Re: Relacting after 10 1/2 months
IMO, the APY is a really underpowered pump. I'd suspect that it just didn't produce the suction you needed to generate a letdown.
I was wondering the same about that pump as even when I had milk I could never get mine to let down and flow into the bottles. The milk would just stay at my nipples and puddle around the rim of the cups.
Are they typically flat to the skin? Moms with flat nipples can nurse and can pump, but flat nips can present a challenge.
I sometimes wonder if I'm even doing it right because my nipples don't get erect when I'm pumping..they stay flat if that's the right word. Matter of fact that was one of my problems when I was nursing Camden.
Any rental hospital pump is a good choice. I personally used a Medela Lactina. It's important to make sure you have properly sized breast shields, too.
I was always told to never buy one of those cheap ones(the one I am using now a friend let me borrow). Which ones do you recommend?

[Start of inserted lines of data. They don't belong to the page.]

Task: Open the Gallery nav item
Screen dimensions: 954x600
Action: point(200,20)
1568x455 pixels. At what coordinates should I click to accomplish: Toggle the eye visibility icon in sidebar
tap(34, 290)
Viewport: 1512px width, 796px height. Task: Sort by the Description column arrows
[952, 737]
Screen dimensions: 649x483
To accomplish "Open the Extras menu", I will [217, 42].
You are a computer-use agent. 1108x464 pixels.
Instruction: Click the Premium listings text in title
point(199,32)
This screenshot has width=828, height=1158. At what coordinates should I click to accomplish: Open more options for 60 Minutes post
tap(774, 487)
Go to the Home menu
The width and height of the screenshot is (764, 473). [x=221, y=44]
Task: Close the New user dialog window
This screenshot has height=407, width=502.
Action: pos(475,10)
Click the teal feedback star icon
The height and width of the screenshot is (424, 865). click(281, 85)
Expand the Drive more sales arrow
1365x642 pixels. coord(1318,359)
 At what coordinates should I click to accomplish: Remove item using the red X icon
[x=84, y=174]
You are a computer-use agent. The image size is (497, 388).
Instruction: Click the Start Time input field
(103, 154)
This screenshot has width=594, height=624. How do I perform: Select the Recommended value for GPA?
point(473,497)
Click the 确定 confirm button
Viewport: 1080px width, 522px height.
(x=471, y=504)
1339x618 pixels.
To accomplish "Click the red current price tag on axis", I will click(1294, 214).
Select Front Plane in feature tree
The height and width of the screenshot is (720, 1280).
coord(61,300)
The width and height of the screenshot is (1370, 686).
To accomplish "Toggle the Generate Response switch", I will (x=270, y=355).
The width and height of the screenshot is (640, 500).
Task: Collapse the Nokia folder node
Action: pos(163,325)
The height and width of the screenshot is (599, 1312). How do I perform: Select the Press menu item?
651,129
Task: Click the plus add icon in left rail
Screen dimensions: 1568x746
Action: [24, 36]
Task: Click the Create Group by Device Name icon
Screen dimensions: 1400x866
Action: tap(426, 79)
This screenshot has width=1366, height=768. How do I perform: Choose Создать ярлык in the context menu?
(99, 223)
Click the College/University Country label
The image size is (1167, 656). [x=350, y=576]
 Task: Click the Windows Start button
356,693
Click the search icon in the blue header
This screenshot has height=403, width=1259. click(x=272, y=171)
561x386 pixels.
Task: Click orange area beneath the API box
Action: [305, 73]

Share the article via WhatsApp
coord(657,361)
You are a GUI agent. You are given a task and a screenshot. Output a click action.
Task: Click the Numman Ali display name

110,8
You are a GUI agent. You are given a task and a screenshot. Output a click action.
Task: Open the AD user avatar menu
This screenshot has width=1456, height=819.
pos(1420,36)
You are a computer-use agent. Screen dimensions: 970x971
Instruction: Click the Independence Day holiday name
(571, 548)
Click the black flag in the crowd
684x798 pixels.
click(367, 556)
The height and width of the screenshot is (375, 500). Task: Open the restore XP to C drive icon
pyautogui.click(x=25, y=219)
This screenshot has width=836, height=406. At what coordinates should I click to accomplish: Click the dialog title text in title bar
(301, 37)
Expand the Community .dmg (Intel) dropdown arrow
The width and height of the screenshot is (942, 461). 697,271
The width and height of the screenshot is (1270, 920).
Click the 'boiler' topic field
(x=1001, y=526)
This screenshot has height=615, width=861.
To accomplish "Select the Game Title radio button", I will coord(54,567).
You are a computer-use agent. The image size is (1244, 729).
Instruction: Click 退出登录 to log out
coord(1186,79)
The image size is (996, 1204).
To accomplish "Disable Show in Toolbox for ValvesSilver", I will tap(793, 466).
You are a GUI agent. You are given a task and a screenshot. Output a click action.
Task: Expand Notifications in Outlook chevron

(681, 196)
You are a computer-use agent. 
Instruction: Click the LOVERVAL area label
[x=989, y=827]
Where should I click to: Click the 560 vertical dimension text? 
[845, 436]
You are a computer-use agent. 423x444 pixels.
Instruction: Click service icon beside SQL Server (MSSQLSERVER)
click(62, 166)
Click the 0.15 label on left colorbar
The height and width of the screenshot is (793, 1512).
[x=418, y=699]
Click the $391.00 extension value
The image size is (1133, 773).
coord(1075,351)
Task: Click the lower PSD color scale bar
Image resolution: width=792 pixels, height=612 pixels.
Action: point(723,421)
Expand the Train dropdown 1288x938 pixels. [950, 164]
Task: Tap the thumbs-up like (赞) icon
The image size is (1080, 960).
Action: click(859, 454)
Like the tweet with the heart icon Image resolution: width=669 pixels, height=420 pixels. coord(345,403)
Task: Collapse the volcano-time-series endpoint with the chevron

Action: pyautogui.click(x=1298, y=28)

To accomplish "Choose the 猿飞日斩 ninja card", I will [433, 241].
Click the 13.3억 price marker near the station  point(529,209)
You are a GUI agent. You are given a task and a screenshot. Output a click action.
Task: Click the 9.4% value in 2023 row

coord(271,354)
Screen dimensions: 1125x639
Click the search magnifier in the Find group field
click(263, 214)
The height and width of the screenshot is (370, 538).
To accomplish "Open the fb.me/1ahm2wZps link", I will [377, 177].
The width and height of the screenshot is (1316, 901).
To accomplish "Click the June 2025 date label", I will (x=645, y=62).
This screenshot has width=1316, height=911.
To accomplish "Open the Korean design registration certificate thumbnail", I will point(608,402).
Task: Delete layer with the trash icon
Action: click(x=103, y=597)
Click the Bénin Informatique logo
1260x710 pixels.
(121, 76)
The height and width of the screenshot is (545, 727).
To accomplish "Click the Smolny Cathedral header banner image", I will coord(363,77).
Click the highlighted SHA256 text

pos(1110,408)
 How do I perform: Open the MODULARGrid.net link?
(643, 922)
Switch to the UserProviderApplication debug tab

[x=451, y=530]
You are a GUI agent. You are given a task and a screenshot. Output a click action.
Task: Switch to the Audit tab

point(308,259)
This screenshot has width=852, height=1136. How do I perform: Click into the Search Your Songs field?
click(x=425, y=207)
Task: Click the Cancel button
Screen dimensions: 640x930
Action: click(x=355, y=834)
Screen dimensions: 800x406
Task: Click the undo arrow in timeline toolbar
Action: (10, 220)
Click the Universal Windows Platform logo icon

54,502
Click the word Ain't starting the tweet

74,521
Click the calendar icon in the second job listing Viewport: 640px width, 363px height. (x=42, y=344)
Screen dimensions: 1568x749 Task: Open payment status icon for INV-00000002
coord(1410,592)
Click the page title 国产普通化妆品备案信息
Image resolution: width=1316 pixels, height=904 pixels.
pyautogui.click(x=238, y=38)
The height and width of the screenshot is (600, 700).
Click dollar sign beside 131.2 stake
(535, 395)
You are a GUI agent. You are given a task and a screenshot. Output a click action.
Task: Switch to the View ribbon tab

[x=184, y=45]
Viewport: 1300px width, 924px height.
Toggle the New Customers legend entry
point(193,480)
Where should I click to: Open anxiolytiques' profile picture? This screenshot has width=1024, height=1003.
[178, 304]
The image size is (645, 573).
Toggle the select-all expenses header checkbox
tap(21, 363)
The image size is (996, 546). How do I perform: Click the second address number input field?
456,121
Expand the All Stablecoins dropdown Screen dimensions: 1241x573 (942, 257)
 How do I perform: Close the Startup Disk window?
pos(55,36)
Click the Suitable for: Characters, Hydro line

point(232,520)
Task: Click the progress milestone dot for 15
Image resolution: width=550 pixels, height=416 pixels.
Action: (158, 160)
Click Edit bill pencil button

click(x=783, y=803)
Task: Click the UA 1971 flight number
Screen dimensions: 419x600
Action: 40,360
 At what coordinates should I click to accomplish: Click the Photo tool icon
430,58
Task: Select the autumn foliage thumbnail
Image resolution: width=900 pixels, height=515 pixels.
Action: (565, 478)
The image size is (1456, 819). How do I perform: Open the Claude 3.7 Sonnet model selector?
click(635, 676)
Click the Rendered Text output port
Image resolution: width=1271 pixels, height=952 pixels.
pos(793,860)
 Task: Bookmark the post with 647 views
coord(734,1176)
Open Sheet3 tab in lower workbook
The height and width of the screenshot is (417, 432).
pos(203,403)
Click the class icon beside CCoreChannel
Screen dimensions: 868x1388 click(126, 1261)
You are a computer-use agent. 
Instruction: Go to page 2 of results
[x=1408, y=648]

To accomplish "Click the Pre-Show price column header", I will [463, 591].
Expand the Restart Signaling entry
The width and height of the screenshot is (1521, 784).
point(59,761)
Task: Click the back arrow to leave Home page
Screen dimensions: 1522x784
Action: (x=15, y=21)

If you're going to buy, I think you'd want to get a Medela Pump in Style... Which is, unfortunately, an expensive pump. $250 or more.
I really don't want to spend lots of money on something right now if I am not sure how this is gonna work because as of right now I feel like I'm wasting my time.
Mama, the above is so touching. Breastfeeding is a really powerful emotional experience, no matter how long you do it for or how successful it is. I've had grandmas come up to me and tell me about nursing their kids back in the day. One of them told me "Oh, long after I'd weaned my baby I'd hear a baby cry in the store and I'd feel like my milk was about to run."
I will say that something is telling me to go through with it and give it X amount of weeks/months but I don't know if I have that time to commit at his stage of independence. He is EVERYWHERE and is very much a momma's boy so he loves being near me, touching me or me holding him. I have had several dreams over the past few nights about me breastfeeding. I guess in my mind I am kinda thinking that I will be pumping and then to my surprise I will look down and see milk going into the bottles. I know it's only a dream but when I wake up I feel so good and like my body or mind rather is trying to tell me something...or it could be my way of dealing with it. If I can't do it in real life I guess I can in my dreams.
I miss the bond I had with him when he was nursing even if he didn't have one. I guess I'm trying to hold onto his baby-ness since he's getting older.
I was told that, too. I think the double time thing is a rule of thumb- but we all know how accurate those are! If you have a good pump and are willing to do the hard work with it, there's every chance that you'll be one of those exceptions that proves the rule. Just take your relactation journey one day at a time, and celebrate your successes, no matter how small they may be.
I read somewhere that it takes the same amount of time you've stopped to get your supply or some of it back. If that's the case then I know I won't be able to do it..but then I look/read some adoptive mothers stories(most who didn't use meds but herbs) and it didn't take them 10 months. I don't know.
Coolest thing my big girl said recently: "How can you tell the world is moving when you are standing on it?"
Coolest thing my little girl sang recently: "I love dat one-two pupples!"